Evaluation of the process of conducting a PCT within a health care system is a key distinction of PCTs. In traditional efficacy and explanatory clinical trials there is close monitoring of fidelity to the trial protocol . In PCTs, iterative, continuous evaluation and adaptation are valued. These adaptations inform how the interventions will be used in practice. Identifying facilitators and barriers and evaluating the feasibility and acceptability of aspects of the trial informs analyses about the likelihood of integrating and sustaining an intervention in the clinical system after the study ends. If an intervention is adopted, knowledge from these analyses inform how it is implemented. Thus, the experience and knowledge gained from PCTs gives decision makers evidence for deciding about programs or clinical changes to implement once the research is complete.

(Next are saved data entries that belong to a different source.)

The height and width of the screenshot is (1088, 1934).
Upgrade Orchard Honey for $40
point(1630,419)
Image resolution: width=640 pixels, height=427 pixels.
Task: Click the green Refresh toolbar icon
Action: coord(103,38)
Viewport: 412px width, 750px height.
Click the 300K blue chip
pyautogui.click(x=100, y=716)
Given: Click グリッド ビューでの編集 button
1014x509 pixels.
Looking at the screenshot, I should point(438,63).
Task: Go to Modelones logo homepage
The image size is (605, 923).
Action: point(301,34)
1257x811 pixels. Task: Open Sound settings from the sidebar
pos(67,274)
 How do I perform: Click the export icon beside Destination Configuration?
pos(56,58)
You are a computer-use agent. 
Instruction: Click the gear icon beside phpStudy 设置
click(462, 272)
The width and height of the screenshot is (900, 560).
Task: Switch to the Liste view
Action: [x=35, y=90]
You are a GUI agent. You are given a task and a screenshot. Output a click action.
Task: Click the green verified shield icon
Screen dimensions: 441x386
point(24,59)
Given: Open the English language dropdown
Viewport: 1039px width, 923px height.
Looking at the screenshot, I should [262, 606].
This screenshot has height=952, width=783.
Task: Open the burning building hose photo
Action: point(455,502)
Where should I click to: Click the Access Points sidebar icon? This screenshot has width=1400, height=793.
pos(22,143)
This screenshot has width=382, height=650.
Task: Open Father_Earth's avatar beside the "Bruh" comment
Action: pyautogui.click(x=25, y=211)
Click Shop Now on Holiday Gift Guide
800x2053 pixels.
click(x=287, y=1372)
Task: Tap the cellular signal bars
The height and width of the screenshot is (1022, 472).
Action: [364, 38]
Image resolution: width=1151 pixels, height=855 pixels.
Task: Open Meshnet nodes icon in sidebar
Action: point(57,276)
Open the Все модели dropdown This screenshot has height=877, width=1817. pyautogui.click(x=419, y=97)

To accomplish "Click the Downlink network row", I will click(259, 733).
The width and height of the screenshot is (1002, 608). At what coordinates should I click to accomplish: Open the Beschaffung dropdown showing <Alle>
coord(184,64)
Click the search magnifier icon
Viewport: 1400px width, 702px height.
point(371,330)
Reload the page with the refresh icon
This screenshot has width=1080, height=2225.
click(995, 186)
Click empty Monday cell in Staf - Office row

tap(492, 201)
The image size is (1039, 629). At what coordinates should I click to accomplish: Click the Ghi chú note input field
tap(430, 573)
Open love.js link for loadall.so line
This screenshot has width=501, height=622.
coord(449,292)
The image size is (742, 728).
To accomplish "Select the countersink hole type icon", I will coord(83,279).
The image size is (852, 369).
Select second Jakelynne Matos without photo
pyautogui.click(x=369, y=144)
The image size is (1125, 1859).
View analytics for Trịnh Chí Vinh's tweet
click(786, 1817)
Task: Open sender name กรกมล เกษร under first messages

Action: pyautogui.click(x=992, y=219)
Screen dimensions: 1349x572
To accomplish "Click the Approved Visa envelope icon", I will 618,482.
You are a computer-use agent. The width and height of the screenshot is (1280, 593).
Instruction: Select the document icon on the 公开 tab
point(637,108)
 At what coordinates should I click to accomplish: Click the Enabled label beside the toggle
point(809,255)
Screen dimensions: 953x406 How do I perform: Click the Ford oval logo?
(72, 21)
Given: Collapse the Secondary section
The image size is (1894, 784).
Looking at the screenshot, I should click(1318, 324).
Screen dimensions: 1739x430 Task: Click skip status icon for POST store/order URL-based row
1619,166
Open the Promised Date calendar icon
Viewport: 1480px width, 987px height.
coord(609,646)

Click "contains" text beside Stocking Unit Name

The NIH Collaboratory PCTs provide a collaborative mechanism through which funders, researchers, and health system stakeholders can efficiently generate knowledge and implement effective solutions. These PCTs were conducted in real-world LHSs that have large and diverse populations such as those in the HCSRN where generating and adapting to new evidence of effective care is the norm. Although health care systems can and do change their improvement priorities, we believe that embedded PCTs expedite translating results into practice by first determining if a trial is feasible and if so, how its results can be put into evidence-based clinical practice. PCTs that demonstrate value to health systems and foster implementation could reduce delays in translating research into practice. We must continue this promising journey of implementing and evaluating embedded pragmatic research because using knowledge to improve care and health outcomes shouldn’t take 17 years. The major lessons from the PCTs embedded in LHSs are to use robust, longitudinal EHR data collected during routine care, develop bi-directional relationships between researchers and health system partners, and allow for flexibility and adaptability. If we can do these three things, 86 percent of our research that could benefit patients does not go to waste.
This work was supported by the National Institutes of Health (NIH) Common Fund, through cooperative agreement U24AT009676 from the Office of Strategic Coordination within the Office of the NIH Director. The views presented here are solely the responsibility of the authors and do not necessarily represent the official views of the National Institutes of Health. The authors wish to thank the NIH Collaboratory pragmatic clinical trial project leaders and teams for sharing their lessons learned about conducting pragmatic research that is embedded within health care systems.
The authors have no competing interests to declare.